The number of real solutions to $\displaystyle x^4 - x^3 = cosec^2(x) - cot^2(x)$ is?

-- ok, so i figured that cosec^2(x) = 1 + cot^2(x), so that brings it to
$\displaystyle x^4 - x^3 = 1$ if i am right?

so how many solutions are there then? 4?

EDIT: using a graphics calc, i graphed x^4 - x^3 -1 =0 and checked how many x intercepts there were, and so there were 2 real solutions.
But is there a way of doing this without the calculator?

2. Originally Posted by scorpion007
The number of real solutions to $\displaystyle x^4 - x^3 = cosec^2(x) - cot^2(x)$ is?

-- ok, so i figured that cosec^2(x) = 1 + cot^2(x), so that brings it to
$\displaystyle x^4 - x^3 = 1$ if i am right?

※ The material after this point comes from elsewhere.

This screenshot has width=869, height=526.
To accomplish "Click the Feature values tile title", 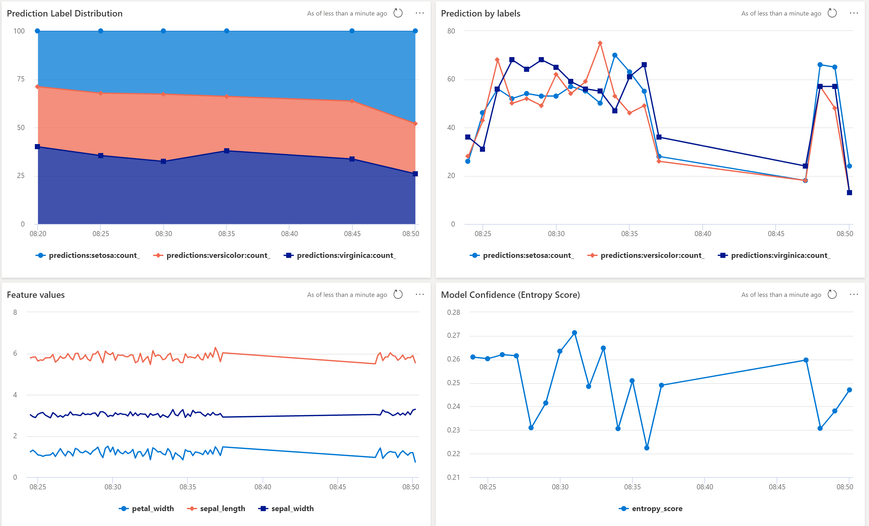I will pos(35,295).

so how many solutions are there then? 4?

EDIT: using a graphics calc, i graphed x^4 - x^3 -1 =0 and checked how many x intercepts there were, and so there were 2 real solutions.
But is there a way of doing this without the calculator?
Descartes' rule of signs tells us that x^4 - x^3 -1 =0 has exactly 1 positive
root, and putting x=-y to get y^4+y^3-1=0, allows us to again apply the
rule of signs to tell us that the original equation has exactly 1 negative
root.

So x^4 - x^3 -1 =0 has two real roots.

(Descartes rule of signs may be found here. Note in this case it tells
us exactly how many roots there are)

RonL